Consigne a
Recopiez intégralement, sans rien changer, le texte sur le rapprochement entre Washington et Le Caire.

Texte

En visite au Caire mi-septembre, soit quelques jours avant le déplacement du président égyptien à New York, John Kerry, secrétaire d’Etat américain, avait estimé que « l’Egypte a un rôle crucial à jouer pour contourner l’extrémisme ».

Washington, dont les relations avec Le Caire se sont largement détériorées depuis la destitution de Mohamad Morsi, change de cap. Il cherche à effacer les désaccords de point de vue pour encourager son allié de longue date à participer à sa guerre contre Daech.

Sissi a ainsi été reçu pour la première fois par Barack Obama en marge de la réunion de l’Assemblée générale de l’Onu. D’autres réunions ont suivi entre les chefs de la diplomatie des deux pays et leurs représentations permanentes à l’Onu. Au terme de l’entretien, Obama a déclaré que les relations américano-égyptiennes sont un « élément important de la politique de sécurité des Etats-Unis ».

Consigne b
Dans la liste ci-dessous, remplacez "combo box" par "drop-down list" et redonnez toutes les lignes sans autre modification. N'incluez pas les images dans votre réponse.

Données d'entrée

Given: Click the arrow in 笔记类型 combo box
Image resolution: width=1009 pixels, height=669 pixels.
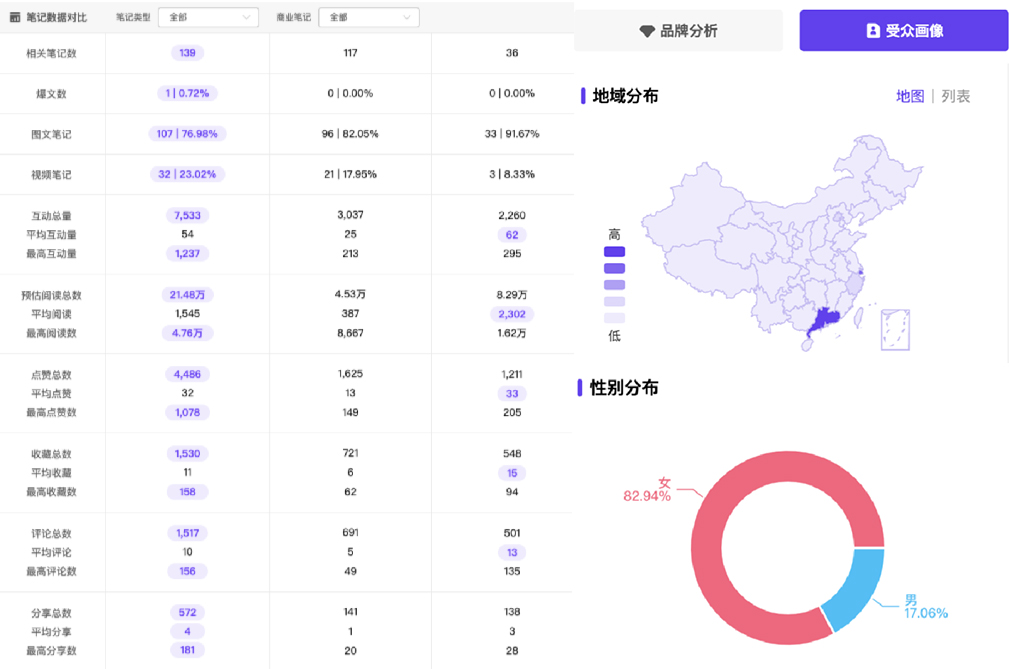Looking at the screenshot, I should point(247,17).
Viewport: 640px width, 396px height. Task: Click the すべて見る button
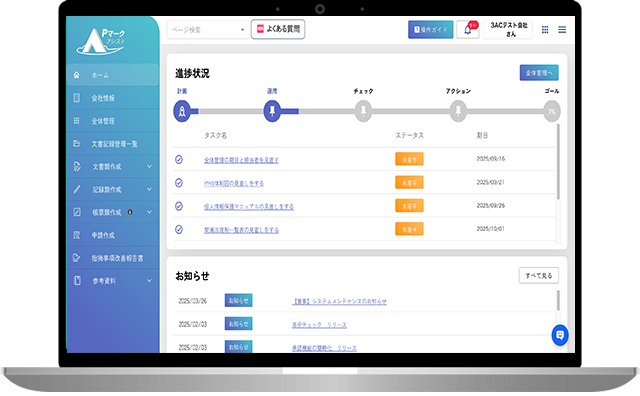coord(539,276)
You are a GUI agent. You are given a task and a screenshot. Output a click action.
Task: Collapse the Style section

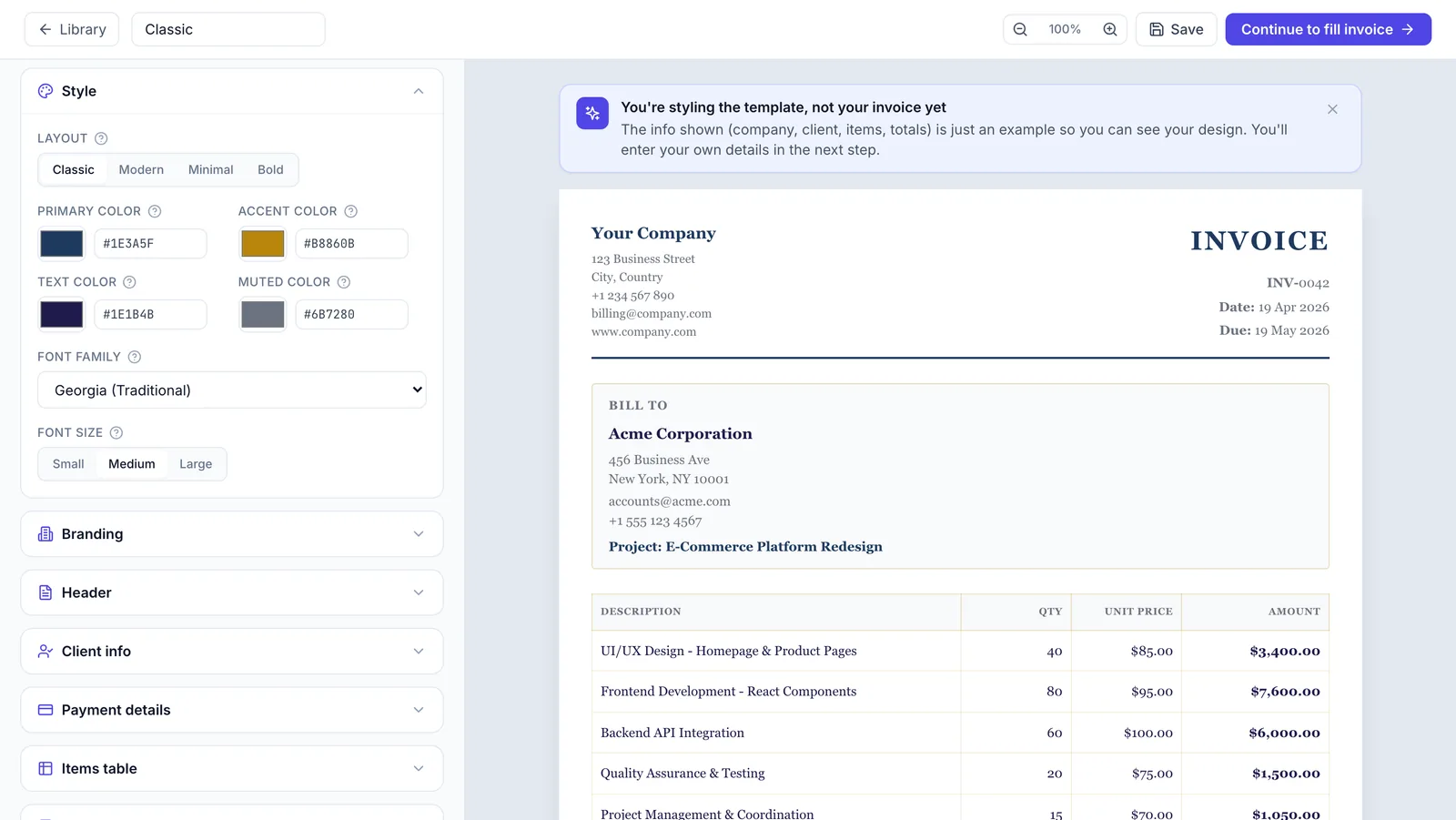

Réponse a
En visite au Caire mi-septembre, soit quelques jours avant le déplacement du président égyptien à New York, John Kerry, secrétaire d’Etat américain, avait estimé que « l’Egypte a un rôle crucial à jouer pour contourner l’extrémisme ».

Washington, dont les relations avec Le Caire se sont largement détériorées depuis la destitution de Mohamad Morsi, change de cap. Il cherche à effacer les désaccords de point de vue pour encourager son allié de longue date à participer à sa guerre contre Daech.

Sissi a ainsi été reçu pour la première fois par Barack Obama en marge de la réunion de l’Assemblée générale de l’Onu. D’autres réunions ont suivi entre les chefs de la diplomatie des deux pays et leurs représentations permanentes à l’Onu. Au terme de l’entretien, Obama a déclaré que les relations américano-égyptiennes sont un « élément important de la politique de sécurité des Etats-Unis ».

Réponse b
Given: Click the arrow in 笔记类型 drop-down list
Image resolution: width=1009 pixels, height=669 pixels.
Looking at the screenshot, I should point(247,17).
Viewport: 640px width, 396px height. Task: Click the すべて見る button
coord(539,276)
You are a GUI agent. You are given a task and a screenshot. Output a click action.
Task: Collapse the Style section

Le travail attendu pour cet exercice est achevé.